Text excerpt
Roche's Aphinity Succeeds, Boosting Breast-Cancer Business

  • Swiss drugmaker plans to discuss study results with regulators
  • Shares gain 6.9 percent on optimism of cancer sales boost

A sign stands outside the entrance of the Roche Holding AG headquarters in in Basel, Switzerland, on Tuesday, Sept. 8, 2015. Roche Holding AG Chief Executive Officer Severin Schwan blasted a U.K. decision to stop funding some cancer drugs, calling the choice 'stupid'.

Photographer: Chris Ratcliffe/Bloomberg

Roche Holding AG’s breast cancer medicine Perjeta succeeded in the drugmaker’s most hotly anticipated patient study, a key step for a franchise that could exceed $9 billion in sales by 2021. The stock soared.

Patients who took Perjeta alongside chemotherapy and Roche’s long-used drug Herceptin after surgery for early breast cancer faced a lower risk of dying or seeing tumors return than those on the older treatments alone, the Swiss drugmaker said in a statement Thursday. Roche didn’t disclose the magnitude of the benefit, which doctors and regulators will scrutinize to determine whether and how to change treatment for thousands of women.

Data
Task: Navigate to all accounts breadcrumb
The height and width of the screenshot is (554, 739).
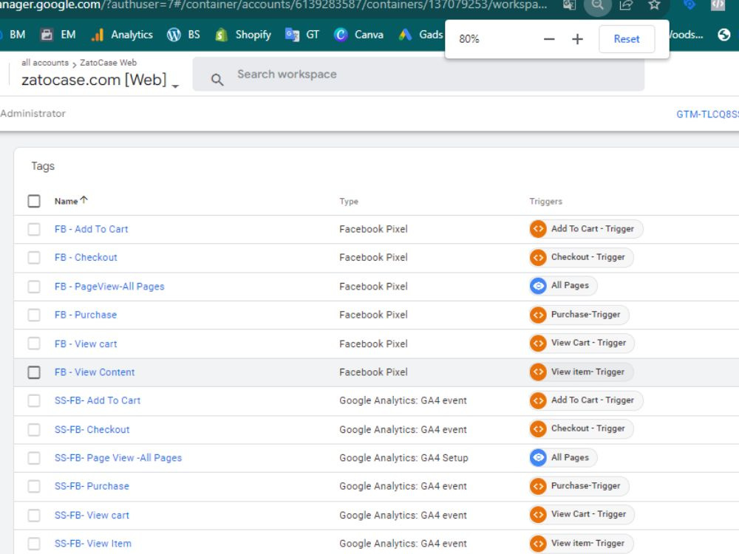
---
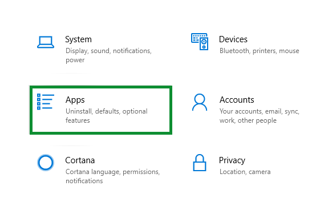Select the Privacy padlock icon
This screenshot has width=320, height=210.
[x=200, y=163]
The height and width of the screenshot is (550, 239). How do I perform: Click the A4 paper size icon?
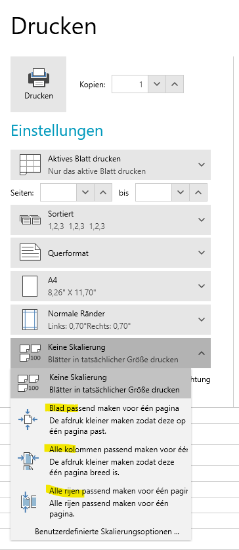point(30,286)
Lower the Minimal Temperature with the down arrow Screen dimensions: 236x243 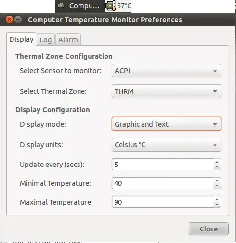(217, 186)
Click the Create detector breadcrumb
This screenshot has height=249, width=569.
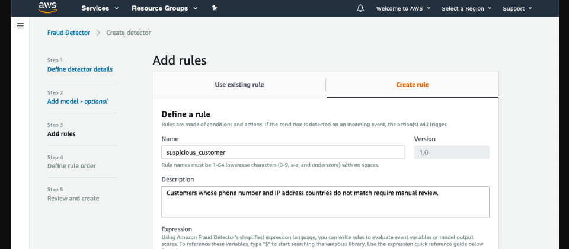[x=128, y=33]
--
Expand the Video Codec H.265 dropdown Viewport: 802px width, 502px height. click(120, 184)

Using the information
A - Translate this sentence from the article on Roche's Perjeta study into Spanish: "Roche Holding AG’s breast cancer medicine Perjeta succeeded in the drugmaker’s most hotly anticipated patient study, a key step for a franchise that could exceed $9 billion in sales by 2021."
B - According to the article on Roche's Perjeta study, by what percentage did the shares gain?
C - Continue the article on Roche's Perjeta study, picking up right after its last sentence.

Responses per task
A - El medicamento contra el cáncer de mama Perjeta, de Roche Holding AG, tuvo éxito en el estudio con pacientes más esperado de la farmacéutica, un paso clave para una franquicia que podría superar los 9.000 millones de dólares en ventas para 2021.

B - 6.9 percent

C -
Success was vital for Roche to defend its breast cancer franchise as Herceptin, the company’s second-best seller, faces its first competition from cheaper copies. Some 70 percent of the drugmaker’s $6.8 billion in Herceptin revenue last year came from patients who might benefit from the combination tested in the trial, dubbed Aphinity. Sales of Herceptin and Perjeta could reach $9 billion by 2021, analysts estimate.

Now investors will wait for the full study data to be released at a medical conference this year -- perhaps the American Society of Clinical Oncology’s meeting in Chicago in June -- in order to read the tea leaves on exactly how successful the new combination could be, said Tim Anderson, an analyst for Sanford C. Bernstein & Co. in New York.

High Hurdle

“Some degree of hand-wringing will likely continue,” Anderson wrote in a note to clients.

Roche shares surged as much as 6.9 percent to 262.90 Swiss francs in Zurich trading, the biggest gain in almost eight years. They were up 5.4 percent at 10:35 a.m. local time. The stock had gained 5.7 percent this year prior to today, tracking a 5 percent increase in Switzerland’s SMI Index.

The trial had a high hurdle to clear: Since it was introduced in 1998, Herceptin has transformed treatment for women with an aggressive type of early breast cancer, essentially curing more than four out of five patients in that specific group when used with chemotherapy after surgery.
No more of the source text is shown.